In reality, and retrospect, I was engaging in a lot of self-denial of engagement with the things that lift me up, balance and challenge me, and give my creative essence the spark it needs to keep flowing freely. And, when my creative essence flows freely, I feel calmer, happier, more spacious, more ‘me’.

I know I am not alone in my self-denial of the things I know are good for me.

Some time ago, I was chatting with a woman at the park as we walked along the river. Her two-year-old rescue, Toby, wanted desperately to play with Beaumont the Sheepadoodle. Beau was only interested in my throwing the ball.

Like me, she loves to write.

“I started a book three years ago,” she shared. “When COVID hit, I thought it would be the opportune time to finish it. I’m still only a quarter of the way through.”

I shared some of my unfinished manuscript stories and we both laughed and promised to check in on one another’s progress at our next park encounter.

Recently, we ran into each other again at the park. We chatted for a while until finally I blurted out, “So… I don’t have much of an update on progress to report.”

Sheepishly, she shared she didn’t either.

We chatted awhile about the obstacles, the why not’s, and the things that got in our way of doing what we say we want to do.

“I desperately want to finish it,” she said of her manuscript. “I just don’t know if I can.”

We looked at each other when she said that and laughed.

It is a shared experience.

See, intellectually I know I can do it but… and there’s always a but… my lack of conviction of the ‘can’ has more to do with the critter-mind’s constant chattering about why I shouldn’t do it.

Now that was a revelation as I sat in meditation this morning.

Why does the critter-mind believe I shouldn’t do it?

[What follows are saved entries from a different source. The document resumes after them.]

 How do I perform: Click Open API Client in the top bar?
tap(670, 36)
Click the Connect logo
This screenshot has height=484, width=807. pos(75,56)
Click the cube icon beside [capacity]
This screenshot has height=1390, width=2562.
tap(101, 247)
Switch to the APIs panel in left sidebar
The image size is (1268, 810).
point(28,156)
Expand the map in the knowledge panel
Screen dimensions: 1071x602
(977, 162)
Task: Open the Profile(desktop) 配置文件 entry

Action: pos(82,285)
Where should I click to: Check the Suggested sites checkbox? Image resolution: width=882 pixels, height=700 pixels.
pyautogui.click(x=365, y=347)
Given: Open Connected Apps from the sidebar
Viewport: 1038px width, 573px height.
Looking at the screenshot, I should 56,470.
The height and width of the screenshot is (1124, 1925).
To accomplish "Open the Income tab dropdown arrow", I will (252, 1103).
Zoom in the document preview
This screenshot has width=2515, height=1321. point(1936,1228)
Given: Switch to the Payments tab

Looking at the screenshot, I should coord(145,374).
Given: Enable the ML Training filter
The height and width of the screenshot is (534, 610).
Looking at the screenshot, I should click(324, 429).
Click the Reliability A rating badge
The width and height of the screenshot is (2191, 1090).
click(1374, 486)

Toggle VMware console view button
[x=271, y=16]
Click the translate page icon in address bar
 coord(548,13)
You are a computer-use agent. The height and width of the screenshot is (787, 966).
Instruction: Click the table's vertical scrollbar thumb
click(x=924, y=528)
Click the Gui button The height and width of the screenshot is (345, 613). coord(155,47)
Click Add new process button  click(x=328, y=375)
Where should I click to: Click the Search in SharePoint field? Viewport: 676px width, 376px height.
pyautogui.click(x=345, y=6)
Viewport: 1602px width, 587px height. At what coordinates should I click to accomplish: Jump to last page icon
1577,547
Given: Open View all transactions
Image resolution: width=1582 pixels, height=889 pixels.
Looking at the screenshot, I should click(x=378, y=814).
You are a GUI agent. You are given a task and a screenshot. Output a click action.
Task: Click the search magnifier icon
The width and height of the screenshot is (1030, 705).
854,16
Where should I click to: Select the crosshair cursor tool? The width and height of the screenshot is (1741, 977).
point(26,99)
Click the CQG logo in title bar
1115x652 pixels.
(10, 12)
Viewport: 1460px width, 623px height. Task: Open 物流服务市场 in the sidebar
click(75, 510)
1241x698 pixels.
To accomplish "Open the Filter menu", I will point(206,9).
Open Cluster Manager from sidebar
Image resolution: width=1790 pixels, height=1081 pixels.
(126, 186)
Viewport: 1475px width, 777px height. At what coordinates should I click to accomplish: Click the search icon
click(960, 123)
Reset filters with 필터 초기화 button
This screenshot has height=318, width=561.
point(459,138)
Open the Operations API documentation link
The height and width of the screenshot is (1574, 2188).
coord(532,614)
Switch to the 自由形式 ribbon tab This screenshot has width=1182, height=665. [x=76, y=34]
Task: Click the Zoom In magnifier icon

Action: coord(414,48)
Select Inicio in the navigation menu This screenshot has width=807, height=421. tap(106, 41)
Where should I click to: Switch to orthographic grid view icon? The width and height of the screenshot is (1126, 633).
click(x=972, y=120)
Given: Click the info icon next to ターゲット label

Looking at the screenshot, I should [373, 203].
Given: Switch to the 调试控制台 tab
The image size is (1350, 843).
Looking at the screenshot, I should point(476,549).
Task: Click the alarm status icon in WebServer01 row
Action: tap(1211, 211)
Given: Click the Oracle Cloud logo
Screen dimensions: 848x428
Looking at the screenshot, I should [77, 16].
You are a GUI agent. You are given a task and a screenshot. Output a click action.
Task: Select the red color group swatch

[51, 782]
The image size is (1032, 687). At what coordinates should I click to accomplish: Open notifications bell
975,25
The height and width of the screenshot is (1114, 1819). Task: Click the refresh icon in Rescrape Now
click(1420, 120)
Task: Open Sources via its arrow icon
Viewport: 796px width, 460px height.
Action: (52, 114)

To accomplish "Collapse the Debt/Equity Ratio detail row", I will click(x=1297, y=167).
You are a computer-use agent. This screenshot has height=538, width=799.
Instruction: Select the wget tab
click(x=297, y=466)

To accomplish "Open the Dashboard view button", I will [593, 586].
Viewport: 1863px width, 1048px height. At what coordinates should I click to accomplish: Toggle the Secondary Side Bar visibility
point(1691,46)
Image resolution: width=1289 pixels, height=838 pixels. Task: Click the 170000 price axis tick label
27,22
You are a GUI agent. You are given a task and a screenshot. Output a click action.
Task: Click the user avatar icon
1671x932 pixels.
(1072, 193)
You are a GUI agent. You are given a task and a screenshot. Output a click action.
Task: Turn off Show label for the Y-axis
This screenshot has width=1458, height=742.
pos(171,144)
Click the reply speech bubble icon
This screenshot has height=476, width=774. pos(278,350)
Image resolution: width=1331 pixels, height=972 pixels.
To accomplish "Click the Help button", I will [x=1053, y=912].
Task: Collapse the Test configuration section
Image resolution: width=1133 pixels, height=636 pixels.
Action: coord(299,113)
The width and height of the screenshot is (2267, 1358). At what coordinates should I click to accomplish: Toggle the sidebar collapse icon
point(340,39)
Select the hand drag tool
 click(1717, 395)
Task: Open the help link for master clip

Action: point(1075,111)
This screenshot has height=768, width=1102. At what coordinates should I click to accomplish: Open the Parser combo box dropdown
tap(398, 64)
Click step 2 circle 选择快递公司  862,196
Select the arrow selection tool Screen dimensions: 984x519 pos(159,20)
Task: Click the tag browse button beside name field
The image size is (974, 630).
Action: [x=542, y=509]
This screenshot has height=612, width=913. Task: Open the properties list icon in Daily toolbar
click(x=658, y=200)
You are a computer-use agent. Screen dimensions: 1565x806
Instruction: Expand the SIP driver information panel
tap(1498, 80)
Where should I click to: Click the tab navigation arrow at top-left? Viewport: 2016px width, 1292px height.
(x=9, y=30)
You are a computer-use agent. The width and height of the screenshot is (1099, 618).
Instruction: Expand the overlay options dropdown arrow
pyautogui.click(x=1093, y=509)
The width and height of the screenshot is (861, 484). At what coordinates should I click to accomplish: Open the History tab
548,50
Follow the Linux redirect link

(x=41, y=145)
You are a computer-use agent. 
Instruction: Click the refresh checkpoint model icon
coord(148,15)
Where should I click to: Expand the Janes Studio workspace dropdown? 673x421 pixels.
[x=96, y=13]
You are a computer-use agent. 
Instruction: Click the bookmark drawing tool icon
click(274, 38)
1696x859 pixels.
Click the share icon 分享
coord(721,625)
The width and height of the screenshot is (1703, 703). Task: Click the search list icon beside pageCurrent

The answer is fairly simple.

The critter-mind always believes it knows best, particularly when it comes to keeping me safe. And the critter-mind believes that convincing me not to devote the time, energy and creative power necessary to complete this book is safer than risking failing, or never getting it published, or having it panned by readers, yada, yada, yada.

And so I wonder… What would happen if I simply turn up, pay attention and stay unattached to the outcome?

Will the critter-mind lose its power to convince me not to do it? In staying unattached to the outcome, will the creative act of putting words onto a page become the process through which I experience joy, happiness, fulfillment and love?

I wonder… What would happen if I imagine every word I type to be an act of love? Will words bloom into everything I imagine?

5 thoughts on “Where words bloom like roses.

  1. Aaron Sorkin has done many talks – find them on YouTube etc; he talks about ‘intention and obstacle’ as key to all his writing; I wonder if you have some intentions are bumping up against obstacles – and I;m challenging you to write that LG v. critter dialogue as a getting-started-again writing prompt … or a preface to your book

    just thoughts

    m

    Liked by 1 person

      • You have many good things that you are doing. Creative things, loving things. You’re book is your life. It is alive, with interaction.
        A living book.
        Write letters. Write love notes. Write in lovely red cursive loops, on a wall, with a spray can. Write names on place cards. Write pictures to grandkids. Draw them a picture and write on it.
        You are many things, and it is a beautiful book in progress.